Attending a big con can be an expensive ordeal, but it doesn't have to be. There are an assortment of ways that you can make the trip a bit more affordable, but sometimes saving a buck or two isn't worth the effort.
I'll share a couple of generic thoughts that might help:
1) Group up. There are several ways that travelling with a group can be more efficient. A group can extend the comfortable driving distance. Origins is within a (long) day's drive of a good percentage of the US population. Sure, it may be a 12 drive from your town, but if you get three friends to share a car that is only 3 hours driving a piece. Splitting a hotel room is always an option too.
2) Check alternate transportation. For most this means looking at a train or a bus, but sometimes just mixing things up can provide a big savings. One year, instead of flying all the way there, I was able to fly about halfway there and rent a car for a one-way drive to the con. This let me visit with family on the way there and back and the difference in plane tickets because I took a different route made up the difference in having to rent a car and pay for gas.
3) Think about different food options. When attending a con, hitting the food court or going to a restaurant for every meal is a bit much. Columbus has a popular market close to the convention center. Several area hotels also provide lunch and at least one will actually go grocery shopping for you and just charge you the cost of the food. Save time and money by making a quick dinner in your hotel.
4) Ask around. Every year I learn more options because of what other folks have experienced. Origins traditionally fell around my birthday so a couple of free or reduced-cost meals were available for the asking from area restaurants. One place I didn't even know about until a couple years ago and now I would never miss a chance to eat there. If you are staying at an area hotel, ask if they have a concierge. Those guys usually have an "in" at several places and can give great tips that broaden your experience and save you money.

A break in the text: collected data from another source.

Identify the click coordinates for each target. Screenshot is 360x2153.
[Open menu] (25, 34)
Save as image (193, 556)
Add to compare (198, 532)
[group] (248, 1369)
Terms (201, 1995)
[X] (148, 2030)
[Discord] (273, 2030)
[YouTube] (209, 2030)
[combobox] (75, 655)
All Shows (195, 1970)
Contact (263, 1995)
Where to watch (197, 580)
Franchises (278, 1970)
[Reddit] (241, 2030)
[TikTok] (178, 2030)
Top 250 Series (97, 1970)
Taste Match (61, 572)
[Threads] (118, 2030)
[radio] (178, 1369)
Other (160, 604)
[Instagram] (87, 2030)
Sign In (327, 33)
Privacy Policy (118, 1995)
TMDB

5) Have a backup plan. When I attend a con I keep some OTC medicine, snack food, and water flavoring with me. If I get a headache or cannot get something reasonable to eat I have something to fall back on to tide me over. Nothing sucks more than having to shell out $5 for a few pills or $2 for a small drink because you think the convention water dispenser is unpalatable. A small water bottle goes a long way.
While I'm thinking about it, I tend to find the water in new cities a bit "off" and I'm not keen on spending $4 for that small bottle of "convenient" water they dangle in front of you in the hotels. Before you go to bed fill up you water bottle and the ice bucket with ice. The water used for the ice machine is usually super-filtered because it is cheaper to filter the water than it is to provide extra maintenance to the machines. This means the melted icewater tastes a lot better than what you'll find out of the tap or the fountains.